TASK BRIEF: Quote the lines below from the one containing "Given: Expand the Platform navigation menu" to the final line, both ends included; exclude the pictures.

-- Opening Marker --

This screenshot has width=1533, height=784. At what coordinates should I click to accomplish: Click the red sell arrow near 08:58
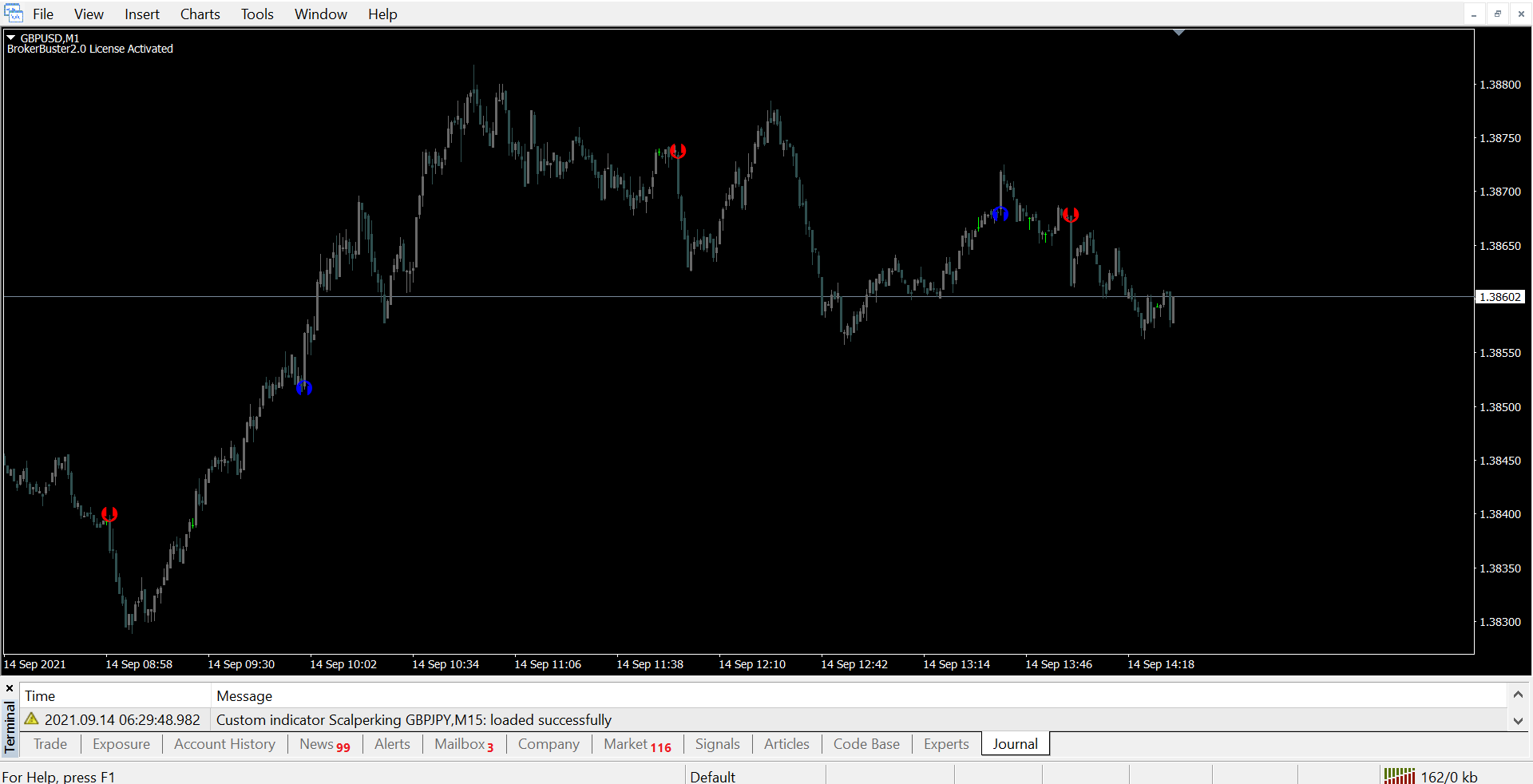point(109,514)
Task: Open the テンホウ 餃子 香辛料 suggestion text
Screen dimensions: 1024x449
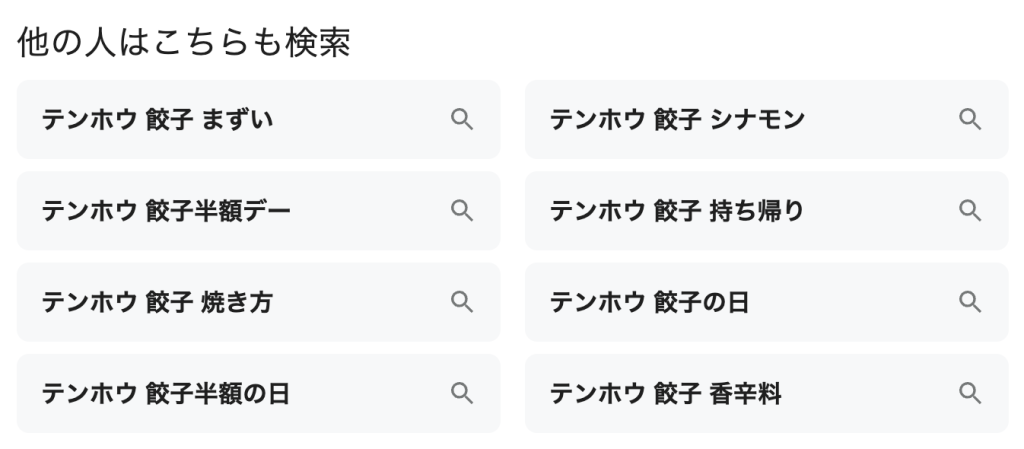Action: [665, 394]
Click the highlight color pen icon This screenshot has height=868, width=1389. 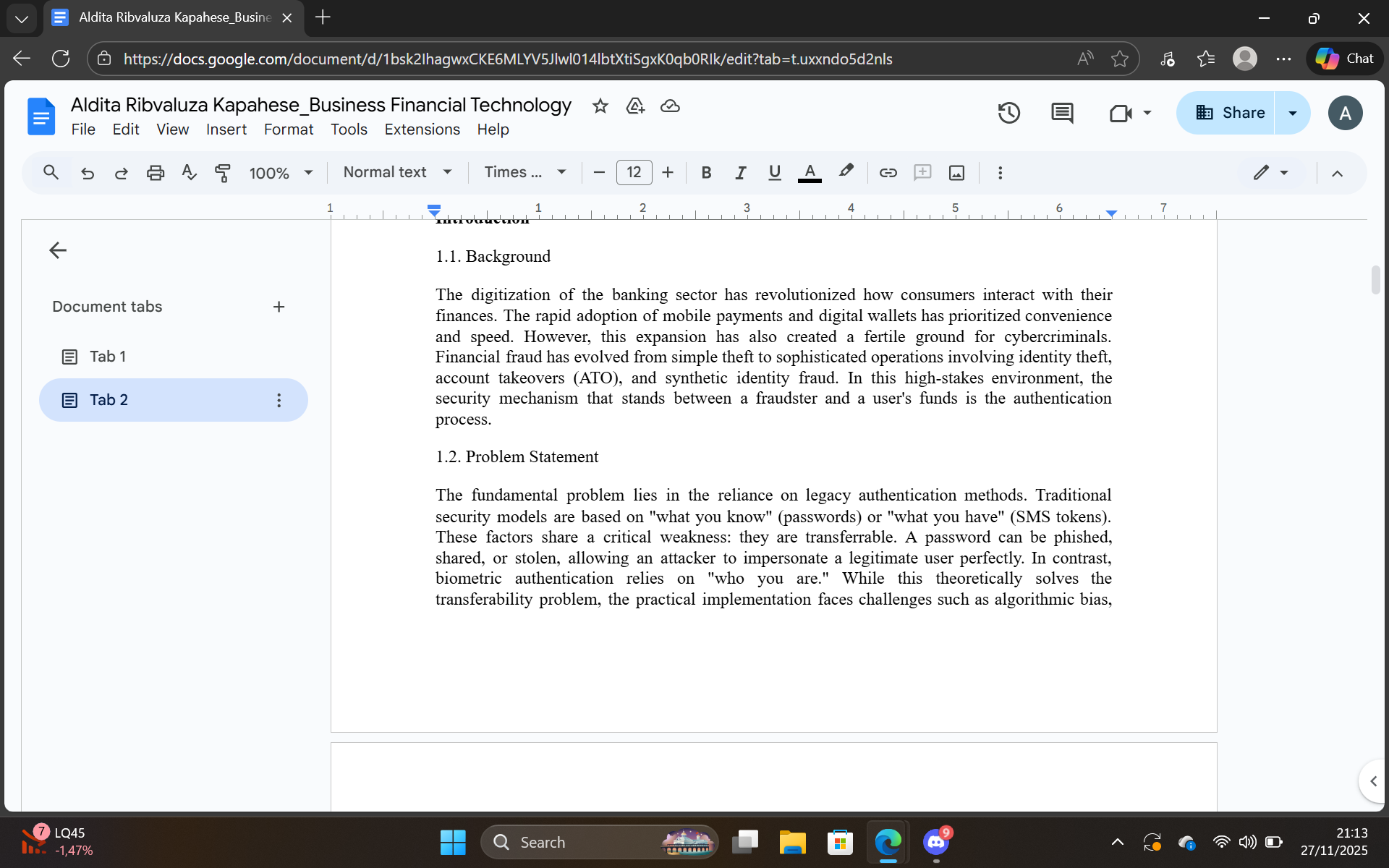pos(846,172)
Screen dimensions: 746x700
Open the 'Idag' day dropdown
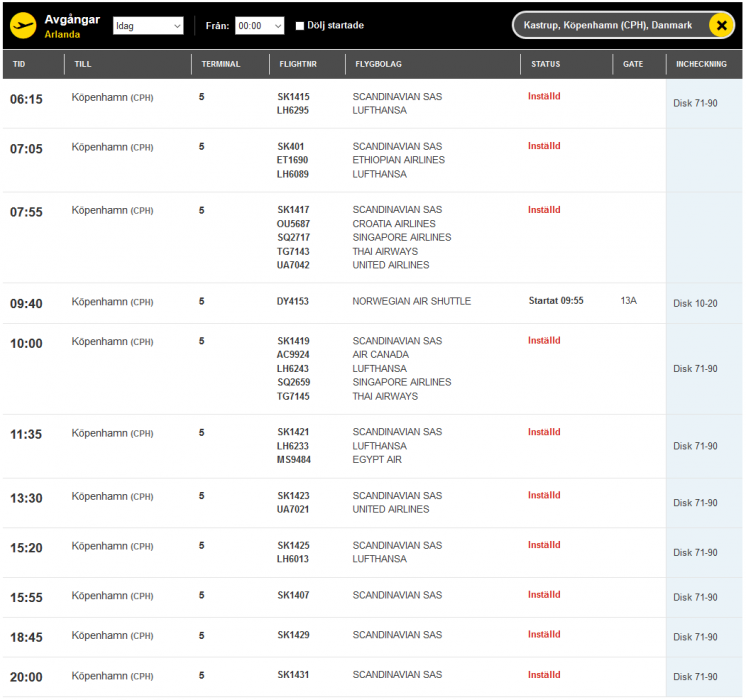(x=148, y=26)
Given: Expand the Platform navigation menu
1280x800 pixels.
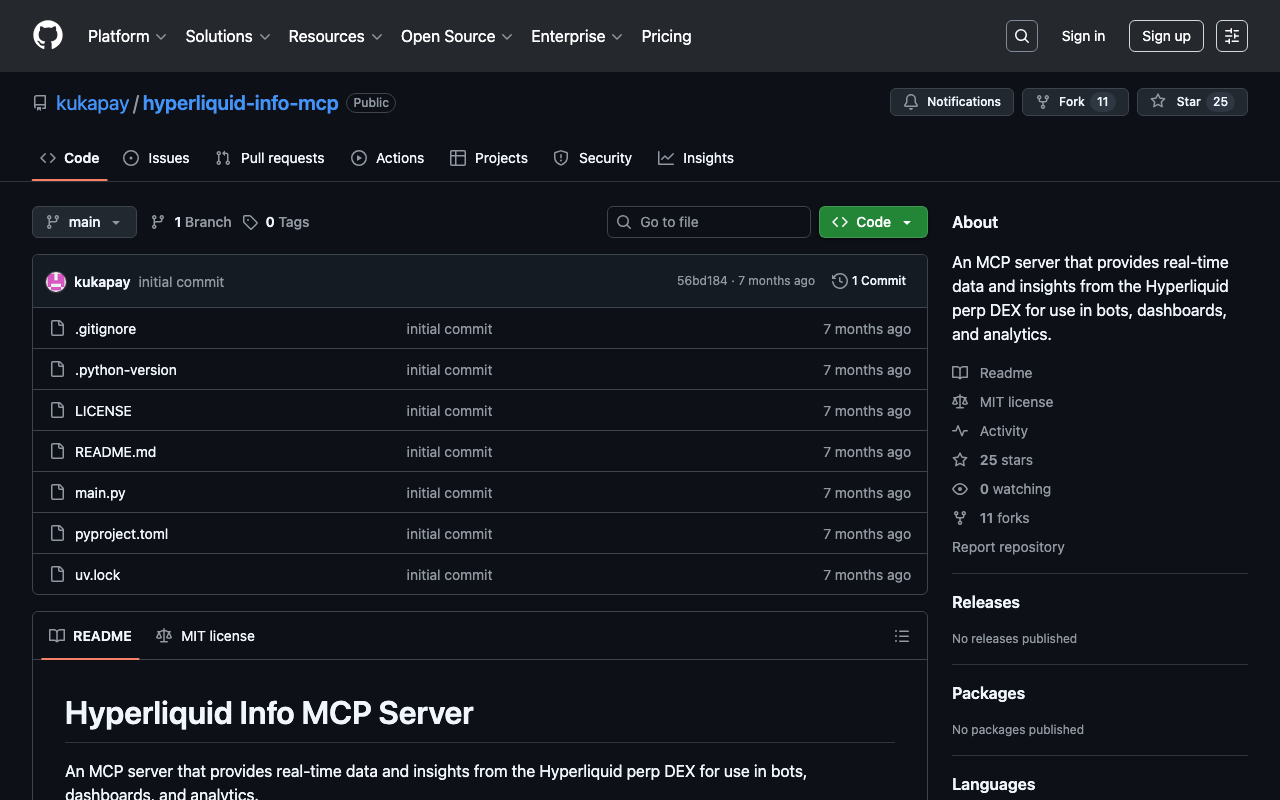Looking at the screenshot, I should (127, 36).
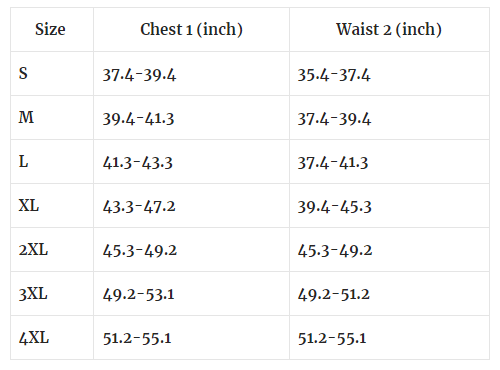Click the Chest 1 (inch) header

coord(191,30)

-- Closing Marker --

SOLUTION FOR THIS EXERCISE:
Given: Expand the Platform navigation menu
1280x800 pixels.
Looking at the screenshot, I should (127, 36).
Click the Chest 1 (inch) header

coord(191,30)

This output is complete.